Multiparameter function estimation for general Hamiltonians

TL;DR

This paper establishes the fundamental quantum limits and provides an optimal protocol for estimating functions of multiple parameters encoded in general Hamiltonians, extending quantum sensing capabilities.

Contribution

It derives the ultimate quantum limit and presents an estimation protocol for any function of parameters in general Hamiltonians, unifying previous approaches.

Findings

Derived the quantum limit for multi-parameter function estimation.

Proposed an optimal estimation protocol achieving the bound.
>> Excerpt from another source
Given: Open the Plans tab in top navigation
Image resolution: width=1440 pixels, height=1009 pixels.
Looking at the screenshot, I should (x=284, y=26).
Unified single-parameter and multi-parameter estimation frameworks.

Abstract

Estimation of physical parameters encoded in a Hamiltonian is a central task in quantum sensing and learning. While the ultimate precision limit for estimating a single parameter coupled to a single generator is well established, the corresponding bound for estimating a function of multiple parameters-each coupled to distinct and possibly non-commuting generators-remains unknown in general. Here, we derive the ultimate quantum limit and present an estimation protocol for any function of parameters in a general Hamiltonian that attains this bound. We show that, although the task is fundamentally a multiparameter problem, our tight bound reduces to an optimized single-parameter quantum Cram\'er-Rao bound, even for arbitrary generator sets. Our result unifies and extends previous works, providing a general framework for optimal function estimation in quantum systems.